Page excerpt =
Keep praying over your children; sounds like attendance is holding up and prayers are working.
Attendance at area schools remains high despite public warnings concerning novel A H1N1 virus and reports of a lack of vaccine to combat the illness.
Since school started in August, the lowest average daily attendance rate thus far recorded by Columbia County school officials is 94.9 percent.
On Tuesday, the attendance rate was 96.9 percent.
"We understand that the virus is very serious, but we don't have the documentation showing that it has affected our area on a widespread scale," said Columbia County schools Assistant Superintendent Robert Jarrell. "We've been affected by it, certainly, but it hasn't been widespread."
The Augusta area's first death from complications due to contracting the illness was 10-year-old Summer Rockefeller, a fifth-grader at Euchee Creek Elementary School.
Following her death, however, Euchee Creek Elementary Principal Wanda Golosky said few parents called her in a panicked state, fretting over the health of their children.
Mr. Jarrell said that he, too, has received few phone calls from parents worried about H1N1, which is commonly referred to as swine flu.
Much of the lack of concern, Mr. Jarrell said, is likely due to stringent board policies preventing sick pupils from attending school and possibly spreading the illness.
"With the viruses that are going around, we are trying to isolate any children or employees who are demonstrating symptoms, like sneezing and coughing," he said.
Richmond County school officials also have revised their policy to combat spreading influenza among the pupil population.

Record excerpts =
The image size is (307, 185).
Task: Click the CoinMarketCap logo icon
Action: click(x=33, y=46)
---
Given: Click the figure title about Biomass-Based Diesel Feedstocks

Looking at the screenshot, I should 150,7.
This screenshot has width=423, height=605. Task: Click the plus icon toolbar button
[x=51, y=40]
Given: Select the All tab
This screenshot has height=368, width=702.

Work to complete =
Rewrite the school attendance article from the words "Keep praying over" through "Creek Elementary School.", changing "vaccine" to "flu shots".

Solution to the problem =
Keep praying over your children; sounds like attendance is holding up and prayers are working.
Attendance at area schools remains high despite public warnings concerning novel A H1N1 virus and reports of a lack of flu shots to combat the illness.
Since school started in August, the lowest average daily attendance rate thus far recorded by Columbia County school officials is 94.9 percent.
On Tuesday, the attendance rate was 96.9 percent.
"We understand that the virus is very serious, but we don't have the documentation showing that it has affected our area on a widespread scale," said Columbia County schools Assistant Superintendent Robert Jarrell. "We've been affected by it, certainly, but it hasn't been widespread."
The Augusta area's first death from complications due to contracting the illness was 10-year-old Summer Rockefeller, a fifth-grader at Euchee Creek Elementary School.